Sourdure : l’Occitan pop moderne

Le passionnant projet solo d’Ernest Bergez sous le nom de Sourdure redonne vie à la chanson du patrimoine occitan dans un dispositif expérimental qui fait le pont entre tradition et exploration.

Qui : Ernest Bergez est connu pour officier comme moitié du duo électronique Kaumwald, mais aussi comme proche du collectif La Nòvia, lieu de réflexion et d’expérimentation autour des musiques traditionnelles basé en Haute-Loire. Après une poignée de productions diverses, un album, La Virée (Tanzprocesz / ASTRUC, 2015), et une commande pour un festival, Mantras (Standard In-Fi, 2017), ce natif de Lyon dévoile son troisième ouvrage, L’Espròva sur le label Les Disques du Festival Permanent. Passé par les bancs de l’école nationale de musique de Villeurbanne, puis de ceux du centre de formation des enseignants de la musique de Rhône Alpes, ce multi-instrumentiste et ingénieur du son est aussi titulaire d’un diplôme d’État de professeur en musiques actuelles amplifiées.

Son actu : Sur L’Espròva – « l’épreuve » en occitan -, paru le 25 mai, il relie passé et futur, en actualisant un patrimoine auvergnat en passe de disparaître. Cet album, expérimental mais plus lisible et précis que son travail préalable, pose un jalon important dans sa carrière.

Sa musique : Un ovni. C’est le mot. Mais celui-ci ne se contente pas de fendre le ciel hexagonal : il décolle de ses terres occitanes, de Clermont-Ferrand l’Auvergnate précisément, avec pour mission de faire rimer tradition et expérimentation, campagne et ville. Dans une interview donnée au Drone, il confiait : “Les musiques et danses locales sont vues d’un regard amusé et distant. Cette méconnaissance du patrimoine oral est révélatrice de la rupture entre le monde paysan et le monde des villes et des bourgades.” Cette affirmation révèle en quelque sorte les préalables de sa démarche. Et, au passage, la justification de son mot-valise de nom.

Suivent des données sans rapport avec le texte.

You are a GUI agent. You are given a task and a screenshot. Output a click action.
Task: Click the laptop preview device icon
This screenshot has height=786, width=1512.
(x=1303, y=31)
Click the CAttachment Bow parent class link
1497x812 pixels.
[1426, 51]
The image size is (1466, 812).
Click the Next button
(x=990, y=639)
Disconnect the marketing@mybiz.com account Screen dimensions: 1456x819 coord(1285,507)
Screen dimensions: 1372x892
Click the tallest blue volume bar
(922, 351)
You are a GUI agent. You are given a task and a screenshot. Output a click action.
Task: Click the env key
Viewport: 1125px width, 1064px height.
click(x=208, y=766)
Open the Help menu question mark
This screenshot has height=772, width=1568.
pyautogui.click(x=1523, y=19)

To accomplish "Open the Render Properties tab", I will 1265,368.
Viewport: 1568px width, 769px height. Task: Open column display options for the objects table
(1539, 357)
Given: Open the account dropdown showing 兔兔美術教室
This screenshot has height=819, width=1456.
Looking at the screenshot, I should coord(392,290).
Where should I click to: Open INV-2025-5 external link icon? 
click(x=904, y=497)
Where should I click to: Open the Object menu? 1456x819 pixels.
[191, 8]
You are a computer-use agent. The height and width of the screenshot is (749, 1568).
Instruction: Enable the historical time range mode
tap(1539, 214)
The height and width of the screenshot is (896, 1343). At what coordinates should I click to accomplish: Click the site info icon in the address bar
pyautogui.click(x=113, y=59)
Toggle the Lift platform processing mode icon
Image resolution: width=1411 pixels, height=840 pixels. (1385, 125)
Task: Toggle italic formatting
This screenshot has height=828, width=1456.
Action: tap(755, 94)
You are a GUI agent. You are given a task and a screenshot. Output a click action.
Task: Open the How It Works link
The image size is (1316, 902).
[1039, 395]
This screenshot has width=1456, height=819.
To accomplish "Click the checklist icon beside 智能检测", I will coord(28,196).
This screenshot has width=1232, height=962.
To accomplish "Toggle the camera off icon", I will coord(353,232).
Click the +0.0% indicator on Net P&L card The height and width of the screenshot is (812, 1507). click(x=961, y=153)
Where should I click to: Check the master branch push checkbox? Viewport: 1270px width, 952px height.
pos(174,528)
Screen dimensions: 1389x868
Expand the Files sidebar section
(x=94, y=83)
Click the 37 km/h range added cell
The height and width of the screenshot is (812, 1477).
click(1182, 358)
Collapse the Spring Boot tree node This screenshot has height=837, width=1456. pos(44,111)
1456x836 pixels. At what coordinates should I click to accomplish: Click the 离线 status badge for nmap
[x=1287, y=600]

Son champ d’expression se ressert aujourd’hui et le résultat parvient maintenant à jouer à parts égales sur les deux plans des plaisirs cérébral et auditif. L’ambiance nocturne de La Bufeta Negra évoque la musique concrète de La stazione de Herbert Distel ; le dub pointe son nez aux derniers instants d’Un Jorn d’Aquesta Prima ; sur Lo Soqueton / La Marche Mauve, les synthés modulaires avancent dans l’ombre des belles cordes pincées ; par moment, sa musique aborde d’autres territoires quand elle semble se souvenir de quelques mélodies populaires du Maghreb sur L’Étendu ou Passa aqui. L’Espròva est un voyage passionnant, ample et dense. Comme son auteur.